By Nicolas Bonnal
Everybody yawns: this month we will have elections in France. A feminist is going to win the election in Paris; she has promised to replace by a giant commercial mall the famous avenue Foch. Meanwhile newspapers keep denouncing 'Putin's provocations'.
Within two months we will have European elections. Much ado about nothing: for there is no aggressiveness, rage against the machine and so on. There is just the great ageing fatigue of civilization, which Roman poet Juvenal denounced two millenaries ago! 'A great deal of abstentions is waited for', utters Antoine, my friend of the legendary village of Vezelay who runs a tavern and is only waiting for European pilgrims. Even the national front is unable to catalyze the bad moods of the mob, it has become too a post-modern item full of sound but without fury: all flash and no dash. The confusion created by last year's manifestations - against the marriage for all - has withered away. It was more the result of Facebook networks gathering what was left of the former catholic majority than anything else. We should remember anyway that the Catholics built this matricide Europe with the socialists; they will protect and incense it until the end. The young generation will become technocrat and betray like her elders. Great writer Bernanos already longed for the great awakening of French youth: we were in 1946!

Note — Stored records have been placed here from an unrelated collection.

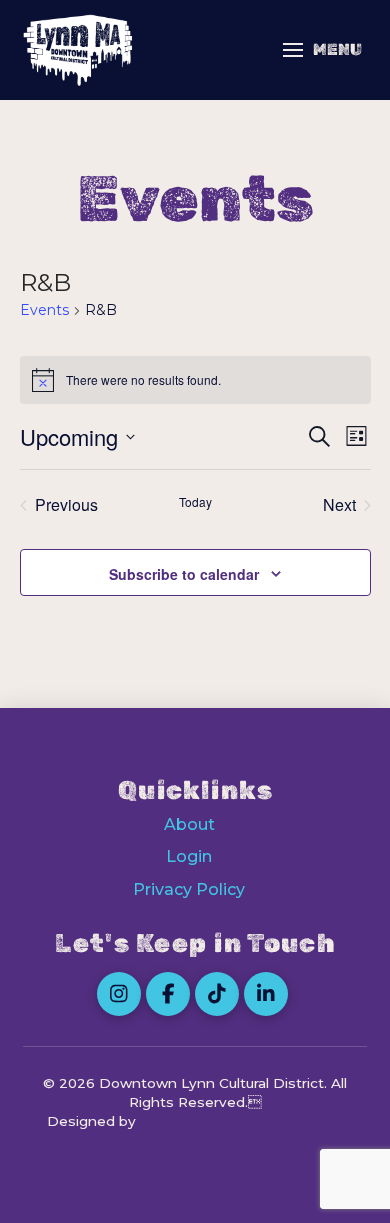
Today (195, 502)
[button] (322, 50)
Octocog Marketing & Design (242, 1121)
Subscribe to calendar (184, 574)
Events (44, 310)
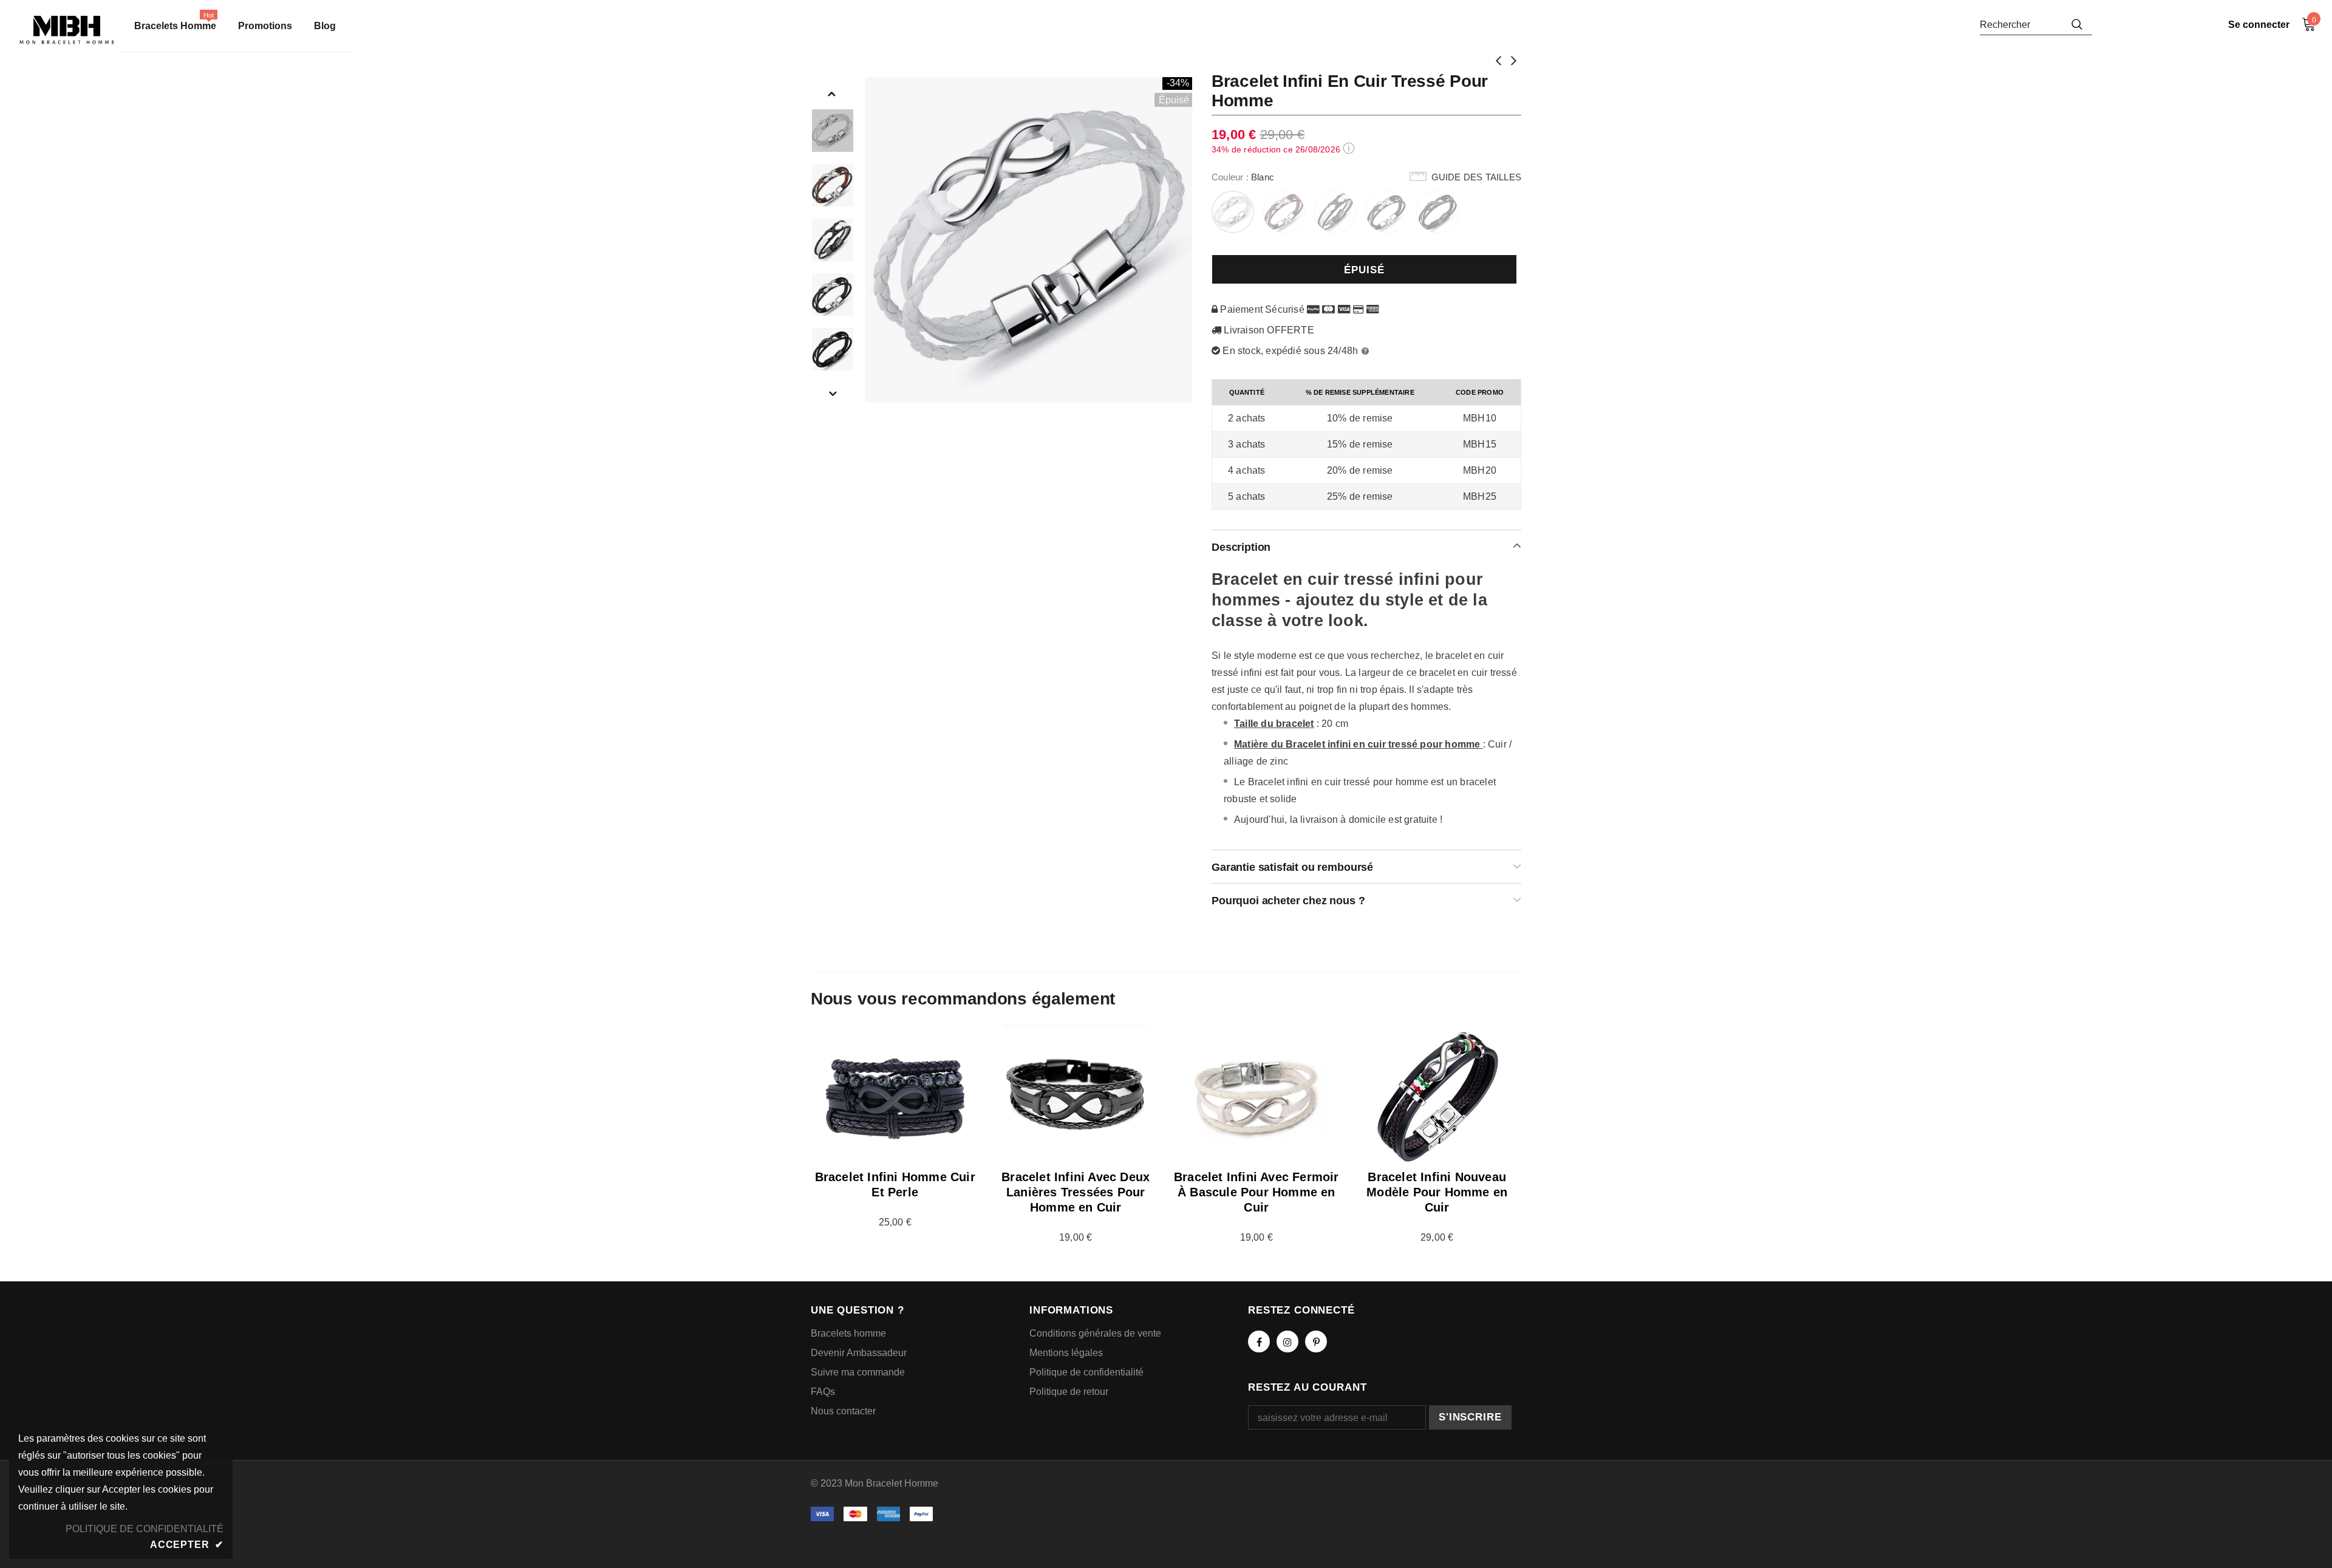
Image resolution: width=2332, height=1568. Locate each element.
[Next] (832, 393)
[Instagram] (1287, 1341)
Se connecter (2258, 24)
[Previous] (832, 93)
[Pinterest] (1316, 1341)
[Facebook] (1259, 1341)
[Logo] (66, 30)
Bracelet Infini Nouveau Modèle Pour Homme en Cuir (1436, 1192)
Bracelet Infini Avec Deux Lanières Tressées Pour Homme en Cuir (1075, 1192)
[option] (1029, 240)
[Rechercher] (2077, 24)
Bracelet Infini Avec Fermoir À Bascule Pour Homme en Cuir (1256, 1192)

Everybody is sending his children in American colleges and schools of commerce.
I was in Paris last month; still a chilling, dirty and deserted city - Chinese tourists were elsewhere and the bourgeois had been skiing for a week - and I wondered the sadness of French destiny since a pair of centuries. According to Nietzsche, European noblesse of sentiment, taste, and manners, is the work and invention of FRANCE. Elegance has now faded and the employees all eat like tramps in the public gardens. The editors are disappearing and the rich Parisians I met, despite the value of their real estate, seemed starved, ill-shaped, bad-dressed, resigned or stuffed with antidepressants; of course always joking. As we know nothing in Paris is serious, even love. To illustrate his mediocre conception of humanity, Wilder found no better place than Paris.
Everybody of course is against Hollande and it is neither my role nor my wish to attack that crumbling president. The press does it, it is an easy job. Of course Hollande is an Illuminati pawn, a banksters' clerk, of course he is a warmonger and a bad warrior and strategist and of course he is surrounded by sex scandals, being nothing by himself. But now infamous DSK is given favourite by the polls for next presidential election.
The problem is that Hollande perfectly reflects French decrepitude. Since de Gaulle, we had only technocrats, Euro-maniacs, agents of American globalization, adorers of immigration and multiculturalism. The Frenchman today is a manufactured product and can be produced in any form desired. So he will vote for the same system, he will conform, he will adapt himself to the awful conditions of life (living in Paris without a fortune is really hard) he has to face in the post-French agenda of this country. While a young revolutionary, I never kept for a long time my illusions. The French had no more guts, they were summoned to conform, submit and disappear. And so they did.
Need an explanation? France was already a bourgeois, old and leftist country at the end of nineteenth century, with an ageing population and a first wave of immigration. The decay was obvious for Flaubert and Maupassant, also for Nietzsche and British observers like Pearson, Lecky or Reed. The first gentleman to have noticed the disappearance of French civilization was Edmund Burke during our failed revolution.
Wrote Edmund Burke at the end of the eighteenth century:
But the age of chivalry is gone. That of sophists, economists and calculators has succeeded; and the glory of Europe is extinguished forever.
Reed, another British observer, remarked after the disaster of Suez (France was run by socialist pawns, as ridiculous and distracted as Hollande and his staff today):
France had no more to lose, unhappily, than the lady in the soldiers' song who "lost her name again": France was left by its revolution the land of the recurrent fiasco, ever unable to rise out of the spiritual despondency where it lay. During 160 years it tried every form of government conceivable by man and found reinvigoration and new confidence in none.
Land of the recurrent fiasco: this is indeed a good term for France. But this would be quite a term to qualify America or the Euroland ruled by wars, debts and the caprices of almighty string-pullers.
All this was anyway predicted and thus described by the greatest poet of humanity a few centuries ago. As laments Shakespeare's Joan of Arc in these beautiful verses:
Glory is like a circle in the water,
Which never ceases to enlarge itself
Till by broad spreading it disperses to nought.